Tara esperó a que el camarero se hubiera llevado la cuenta.
—Debí de dormirme durante las clases de psicología. ¿Qué significa?
—Que no me centro en conflictos inconscientes, ni en si la madre del paciente lo abrazó bastante a los dos años, sino en la manera de pensar de una persona y en las normas que sigue.
—¿Normas?
—Todos seguimos unas normas internas de vida, aunque no nos demos cuenta. Entender las normas de alguien permite entender y predecir su comportamiento.
—Predecir. Supongo que es lo que hacía en el FBI.
Lash se acabó la copa…
—Más o menos.
—Y si… y si resulta que esto lo ha hecho un asesino, ¿podrá predecir su próxima acción?
—Eso espero, pero el perfil es muy contradictorio. Por otro lado, quizá no haga falta. Lo sabremos mañana por la mañana.
Al acabar la frase, Lash se dio cuenta de que tenía al camarero al lado.
—¿Qué pasa? —preguntó.
—Lo siento, pero no me aceptan la tarjeta.
—¿Qué? Vuelva a intentarlo, por favor.
—Ya lo he intentado dos veces.
—Imposible.
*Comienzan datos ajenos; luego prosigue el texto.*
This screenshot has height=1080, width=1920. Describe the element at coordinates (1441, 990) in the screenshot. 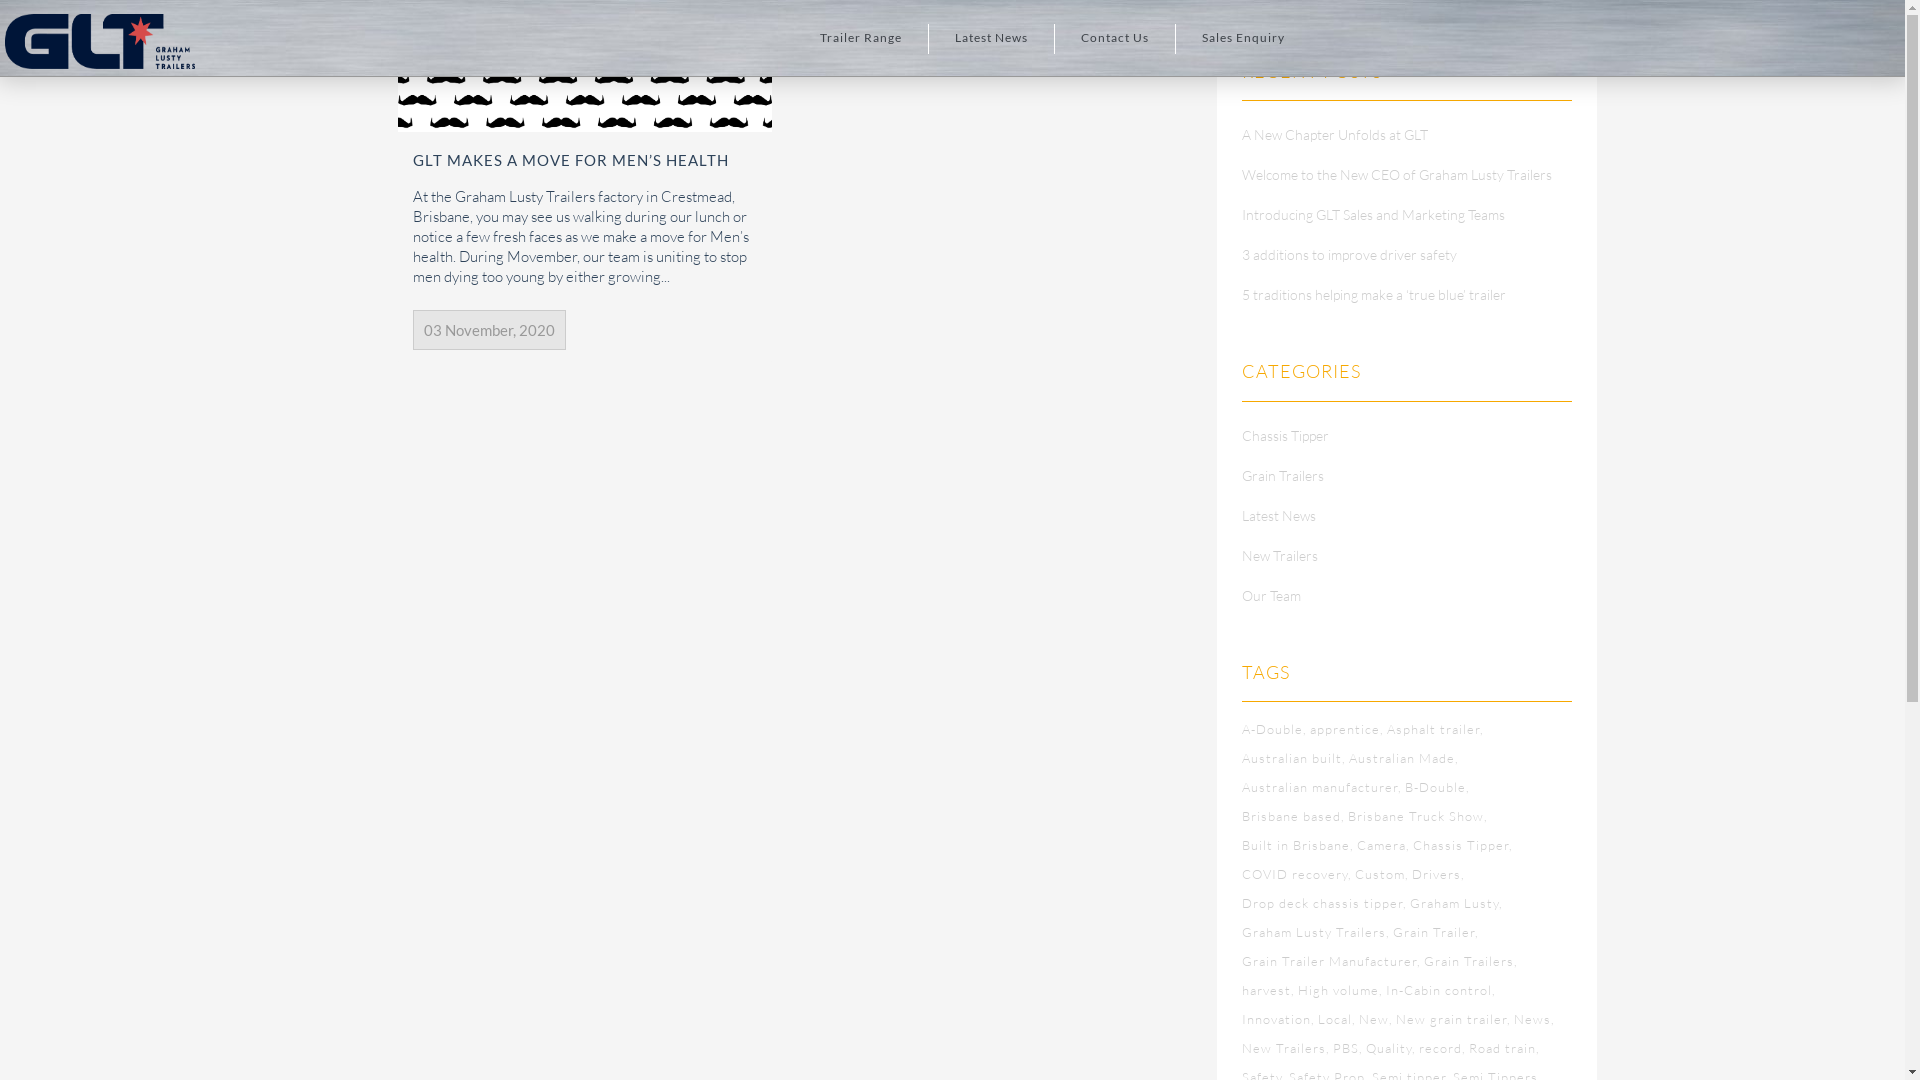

La semana pasada ingresé un cheque.
Lash abrió el billetero, y vio confirmados sus temores: solo llevaba una tarjeta. Buscó dinero en el bolsillo y encontró dos dólares. «Claro, voy tan dormido que no me he acordado de pasar por el cajero», pensó.
Guardó el billetero y miró a Tara, avergonzado.
—¿Le importaría pagar? —preguntó—. Se lo devuelvo mañana.
De pronto la impasible Tara se deshizo en una sonrisa burlona.
—No hace falta —dijo, dejando un billete de veinte en la mesa—. Me considero pagada con haberle visto perder su suficiencia de psicoanalista.
Y se rio: una risa breve, pero lo suficientemente escandalosa para llamar la atención de media sala.